Prompt: I need the lines from the one containing "You are a computer-use" through the last line of the entries retyped exactly, with no pictures among them.

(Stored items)
--- --- ---

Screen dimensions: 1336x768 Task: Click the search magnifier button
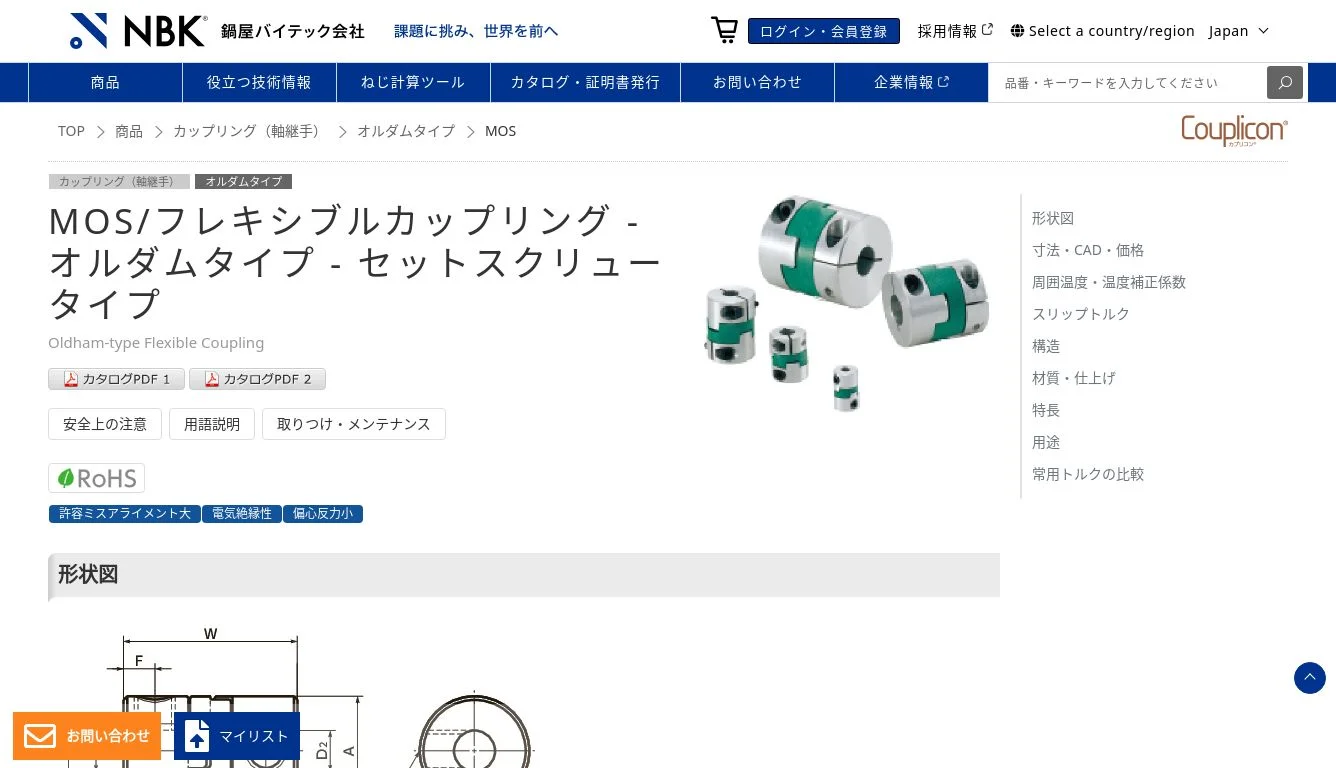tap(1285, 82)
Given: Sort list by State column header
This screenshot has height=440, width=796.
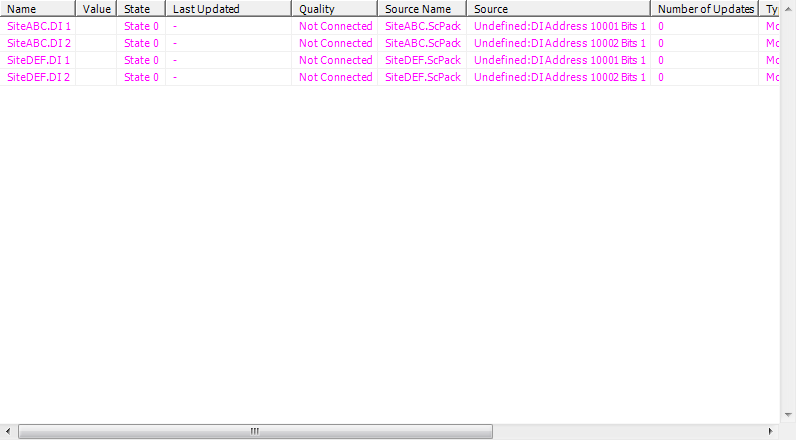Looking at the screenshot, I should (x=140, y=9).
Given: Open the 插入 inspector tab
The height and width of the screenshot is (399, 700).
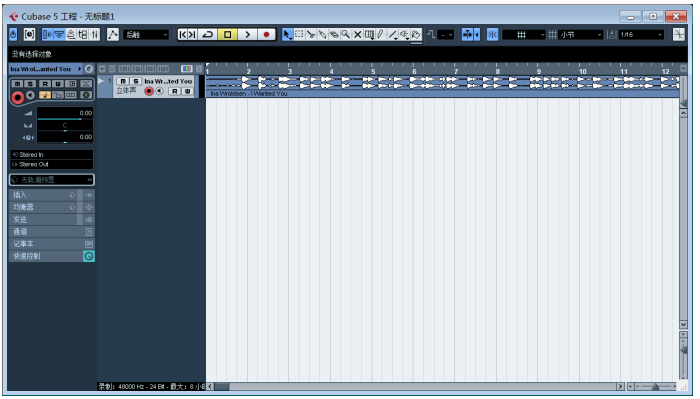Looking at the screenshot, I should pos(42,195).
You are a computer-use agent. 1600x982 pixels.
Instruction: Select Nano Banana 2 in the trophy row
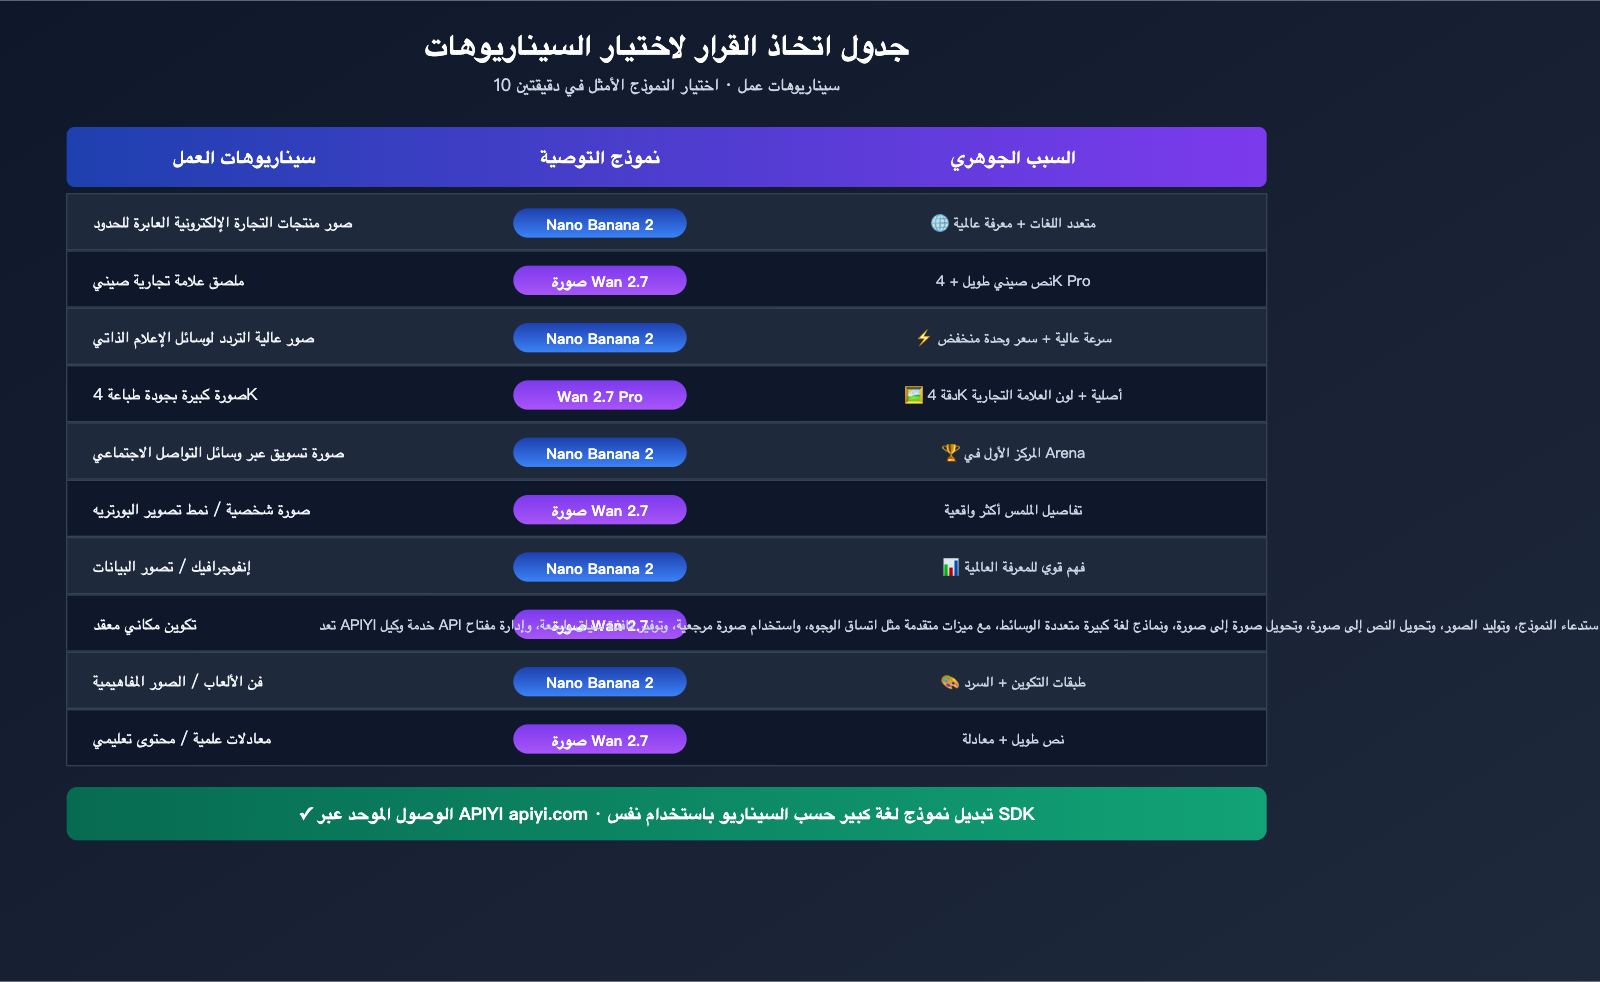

--- --- ---

Result:
You are a computer-use agent. 1600x982 pixels.
Instruction: Select Nano Banana 2 in the trophy row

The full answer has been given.